Los policías que estaban de guardia en la puerta no querían dejarles pasar; pero como habían venido en un vehículo oficial y mostraron documentación de la guardia civil demandando el arresto de Calvo Sotelo, les permitieron entrar. Calvo Sotelo, aunque inmediatamente sintió sospechas, consintió en partir con ellos al ver los papeles, no sin decir a su esposa que telefonearía inmediatamente si no le volaban los sesos. Era un hombre valiente y fuerte que sospechaba la traición, y que psicológicamente estaba preparado para aceptar el martirio. Salió entre dos amigos del teniente Castillo, para quienes él representaba el fascismo español que había asesinado a su camarada. Lo mataron a tiros, y antes del amanecer arrojaron su cuerpo, con señales de lucha violenta, en el depósito de cadáveres de Madrid; no fue identificado hasta última hora de la mañana siguiente.
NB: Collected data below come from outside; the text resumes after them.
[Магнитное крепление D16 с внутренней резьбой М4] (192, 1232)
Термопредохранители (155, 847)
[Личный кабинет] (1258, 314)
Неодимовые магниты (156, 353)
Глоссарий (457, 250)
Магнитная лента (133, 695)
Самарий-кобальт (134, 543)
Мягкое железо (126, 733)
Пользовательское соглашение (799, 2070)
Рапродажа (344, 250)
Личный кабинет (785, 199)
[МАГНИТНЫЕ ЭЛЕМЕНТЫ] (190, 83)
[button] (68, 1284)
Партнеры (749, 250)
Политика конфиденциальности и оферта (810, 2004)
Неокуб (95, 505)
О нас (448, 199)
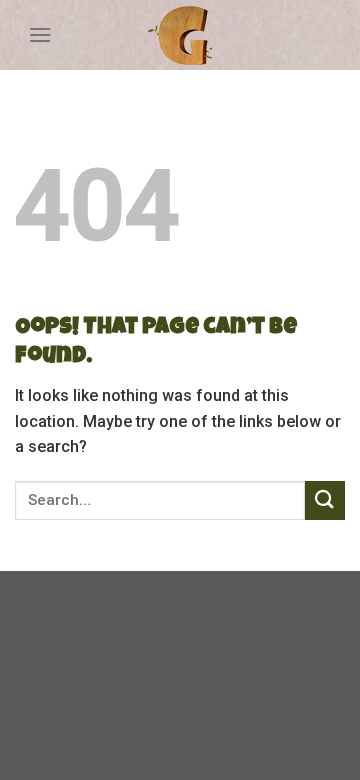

El Gobierno condenó inmediatamente este brutal asesinato de uno de los principales dirigentes de la oposición. Martínez Barrio, presidente de las Cortes, declaró que aquel mismo día había firmado una orden para la puesta en libertad de Calvo Sotelo, en el caso de que hubiera sido detenido, tal como se rumoreaba. El ministro de la Gobernación anunció el arresto de quince oficiales de la guardia de asalto de la compañía de Castillo y prometió que serían inmediatamente juzgados por tribunales civiles. Así no habría en absoluto ninguna clase de «tapadera» por parte del Gobierno, ni protección a sus propios miembros por una fuerza militar. Pero las derechas no se iban a apaciguar por eso. Recordando el cambio de frases violentas entre Calvo Sotelo y Casares Quiroga durante el debate sobre orden público, muchos acusaron al Gobierno de estar complicado en el crimen[197]. Los oponentes menos violentos consideraban que el Gobierno debía haber fusilado a los guardias de asalto culpables sin alharacas sobre procedimientos legales. Para todo aquél que no fuera un ciego partidario de las izquierdas era intolerable que un jefe de la oposición fuera asesinado por oficiales uniformados conduciendo un vehículo del Gobierno. Para los creyentes en un gobierno democrático y civil, era igualmente intolerable que la Falange y la UME llevaran con impunidad una campaña de terror contra los oficiales izquierdistas. Los asesinatos del 12 de julio del teniente Castillo y de José Calvo Sotelo horrorizaron a la opinión pública mucho más que cualesquiera de los numerosos desórdenes y muertes ocasionales habidos desde febrero.